I get that, I just get hot over the boiling water for my tea situation.
well….thats clearly not a coffee machine i built
mine would scorch your fingers off
it would!
but also…holy shit…you arent trusted with hot water?
hahahaha,,,i thought i had it bad with my safety knife
@sedevilc
Get decent double walled thermos and brew at home. I’ve been doing it for years.
There’s a documentary called “hot coffee” that is worth your time. And it may help explain why your work only give you like warm water.
The story behind the McDonald’s coffee incident is SO incredibly different than we were all led to believe, back when the case went to trial! 🙃
I was in high school when she got burned, and a senior the year the case went to trial–we were all led to believe that Ms. Liebeck’s case was a frivolous lawsuit…
It wasn’t until after the documentary came out, and the case started being talked about again, that so many of us learned she got 3rd degree burns, and needed skin grafts!😲😳🤯
It was treated like such a joke, back in the 90’s, and that all makes it so awful in hindsight–that not only was she injured, but that she basically was turned into a punchline, too😕🥺💔
…that’s a fair point…but I think it’s also fair to expect coffee to be scalding?
…so it’s not that I’m not sympathetic to the extent she was injured so much as I don’t think the warning actually warns anyone…it just insulates the company from liability
…I forget the details but I always wondered why they didn’t sue on the basis that the packaging (which is to say the takeaway cup) was the problem rather than the temperature of the coffee?
oh god…im sorry…i rabbit holed
ended up here
oh thats fucking hilarious
oh god…im sorry…i rabbit holed
ended up here
oh thats fucking hilarious
great….double posted…so now im hogging even more space with my inane shit
whoop whoop!
…well…I did say it felt like the post needed more tunes
…that’ll learn me to think I have time for coffee
time for coffee?
*bounces*
yeah you might wanna make it a strong one
…it really is amazing how many shots of espresso you can fit in a regular sized coffee cup…well…mug might be a more accurate term?
a mug is the only way to drink coffee
a mug or four before you get out the door…thats what i say
anyways..more tunes
scuse me whilst i go chase butterflys
i might be a little hyper right now
What will permafrost be called now if it is melting?
It took me a minute but I figured out the logging argument. If you cut all the forests down then they can’t catch on fire. But but but, isn’t that why people live in places like montana?
Taxing day planned, going to wait for the birdies to find the new water source I put out.
i vote for calling it bob
Permafucked
This is somewhat in keeping with today’s theme. Last night we watched “Doomed to Die.” It is not a documentary about the multi-pronged assault on modern life, but rather a thriller from 1940 where the famous Chinese detective Mr. Wong is brought in to investigate. I’ll say no more about the plot so as not to spoil. Mr. Wong is played by…Boris Karloff, a native of Camberwell, England. This is an obvious rip-off of the very popular Charlie Chan series, and Mr. Chan was played most famously by Warner Oland, a Swede.

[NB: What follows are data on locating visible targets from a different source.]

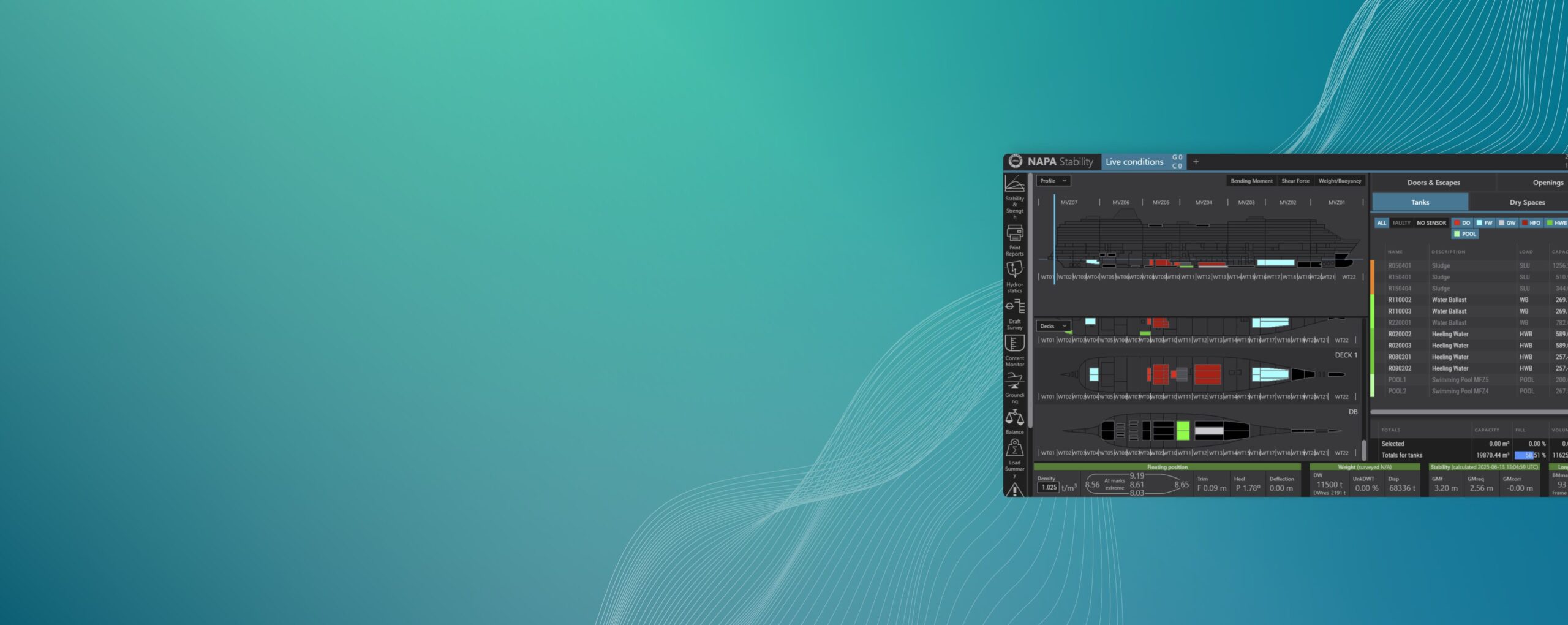
Task: Click the Print Reports printer icon
Action: tap(1014, 233)
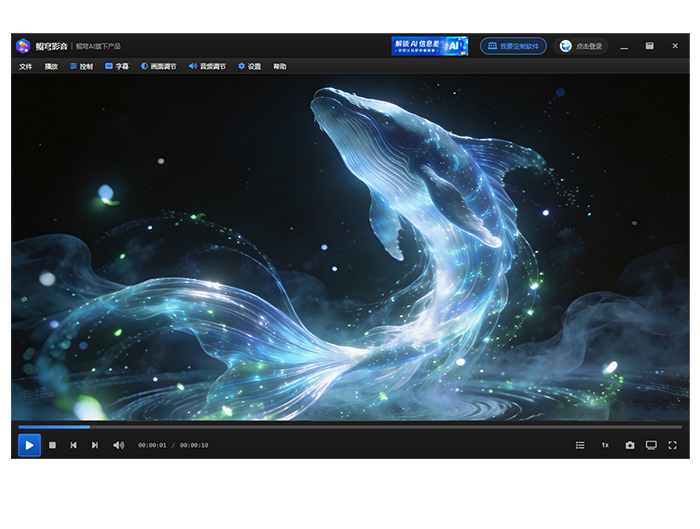Image resolution: width=700 pixels, height=529 pixels.
Task: Click the 我要定制软件 button
Action: 513,46
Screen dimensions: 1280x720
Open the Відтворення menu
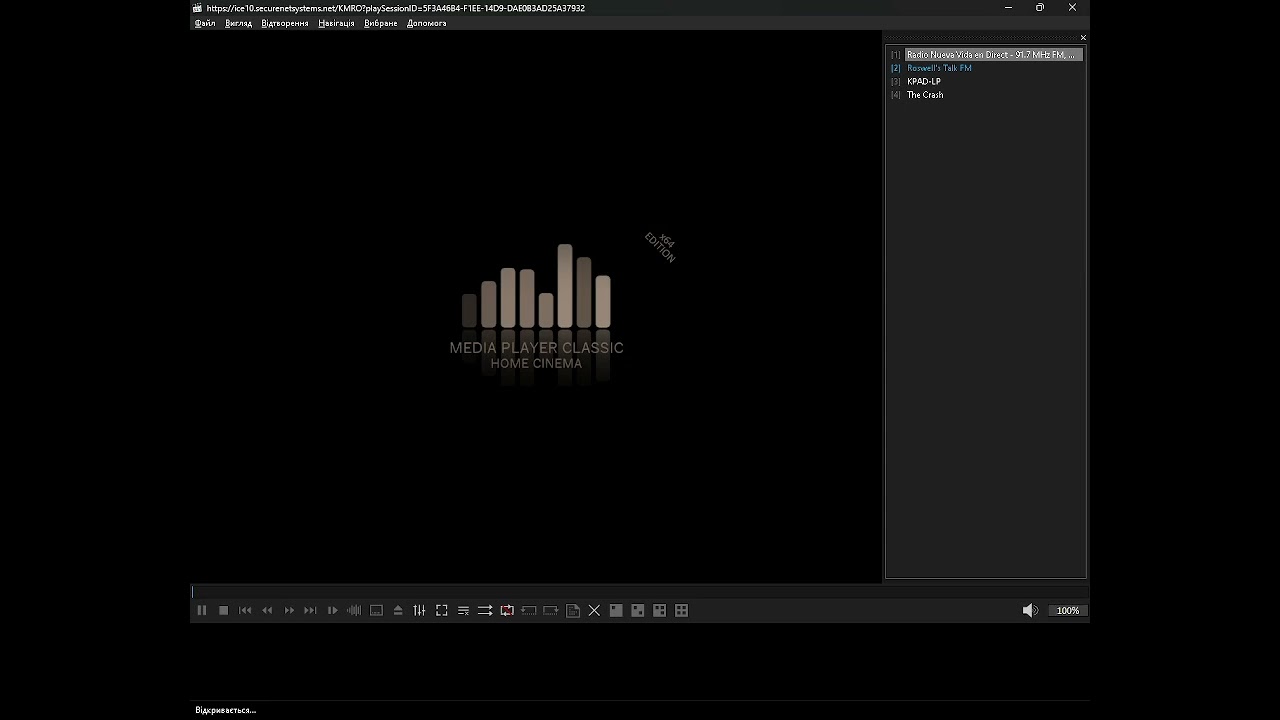285,23
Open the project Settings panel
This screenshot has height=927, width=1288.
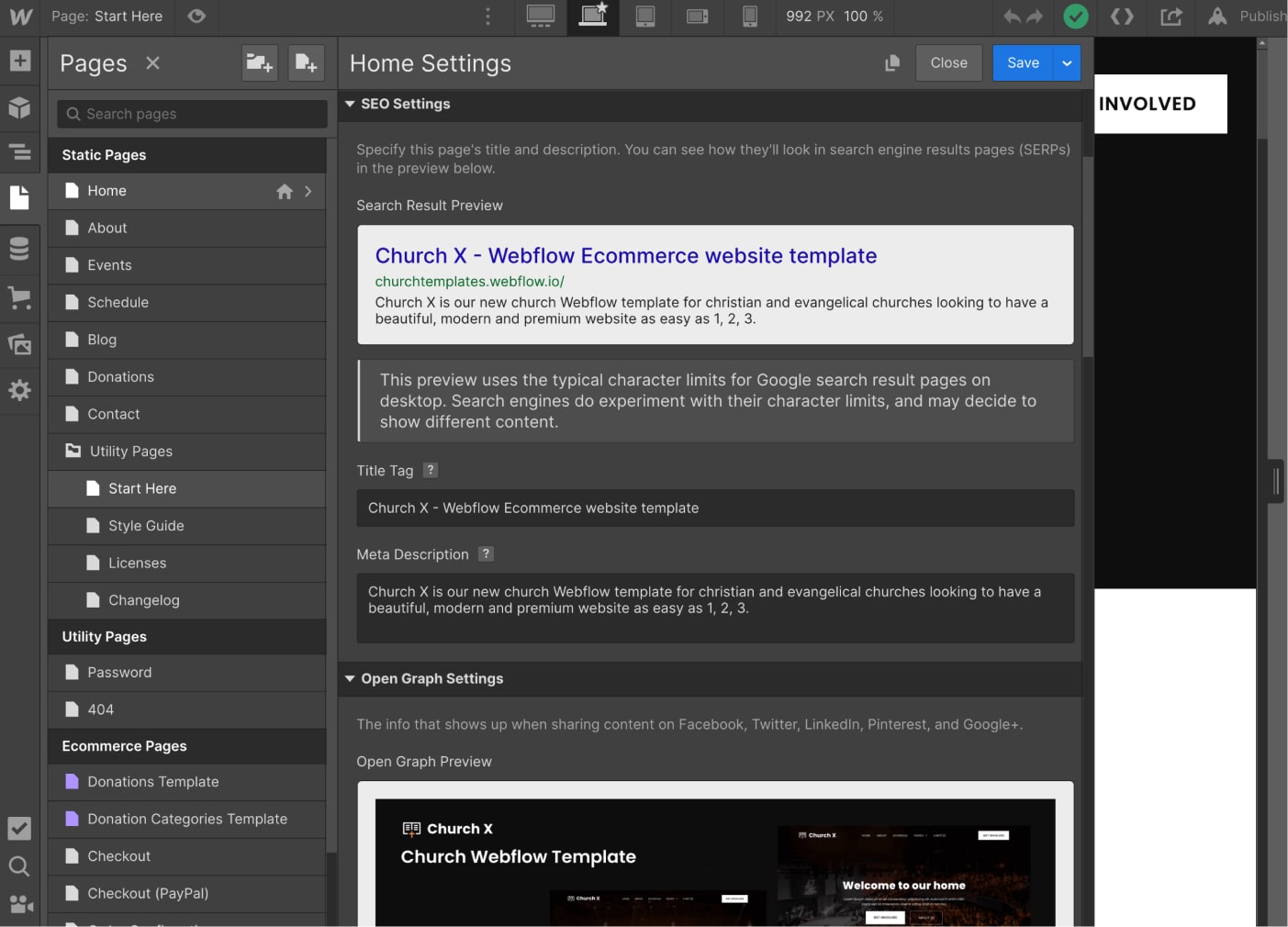pyautogui.click(x=20, y=390)
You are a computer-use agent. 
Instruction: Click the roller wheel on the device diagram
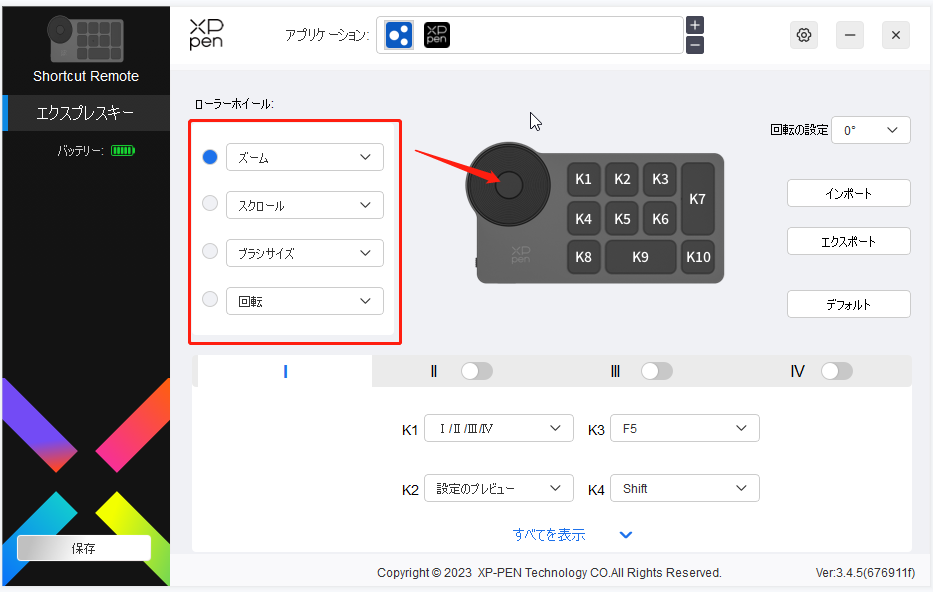(x=508, y=184)
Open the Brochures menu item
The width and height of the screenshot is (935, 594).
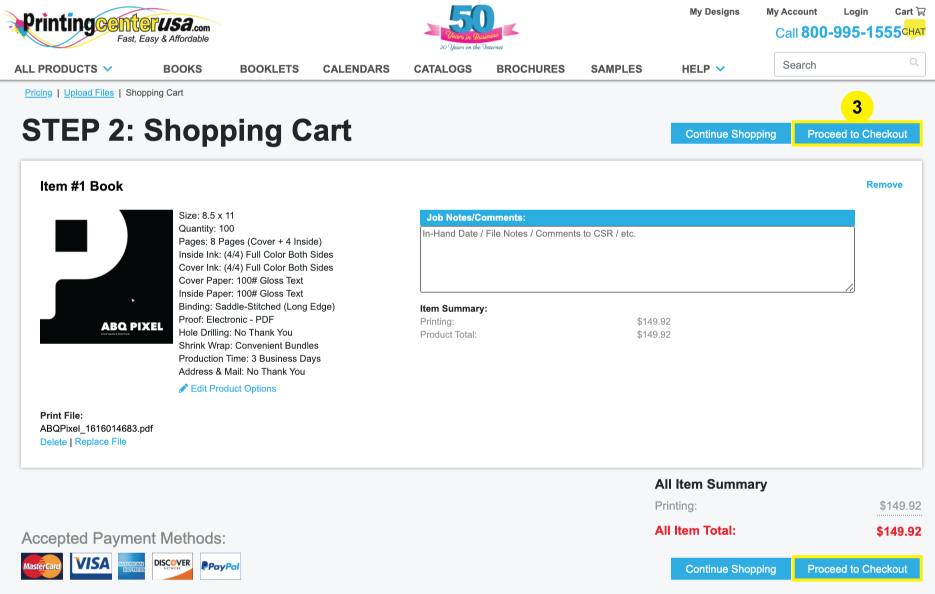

In “Doomed to Die” we meet a young, very handsome lawyer, played by actor Henry Brandon, who by the way was born Heinrich von Kleinbach in Berlin. This did not stop him from playing Fu Manchu in the serial “Drums of Fu Manchu” in that same year, 1940. In 1953 he played African tribal chieftain M’Tara in “Tarzan and the She-Devil,” but perhaps his most famous role was the Comanche chieftain Scar in John Ford’s “The Searchers.”
There was nothing that man couldn’t do, including meeting, seducing, and coupling off with Judy Garland’s fourth husband Mark Herron who (Herron, not Brandon) had had an affair with Judy Garland’s son-in-law, Liza Minelli’s husband Peter Allen. Brandon and Herron stayed together until Brandon’s death at age 77.
Yep, still bored.
…did you ever manage to track down a copy of “one of our dinosaurs is missing”?
…none other than peter ustinov plays a character apparently called “hnup wan” & bernard bresslaw (who I pretty much only associate with the “carry on…” films) plays one “fan choy”…they’re…umm…chinese spies…but it’s not really as offensive as that makes it sound…at least I don’t remember it being offensive so much as knowingly absurd…it’s sort of a satire about bond-style spy movies & generally sends up quite a bit about british culture…nannies feature quite prominently
Sorry, this kind of shit is why the latest version of David Copperfield with Dev Patel had me jumping up and down with glee.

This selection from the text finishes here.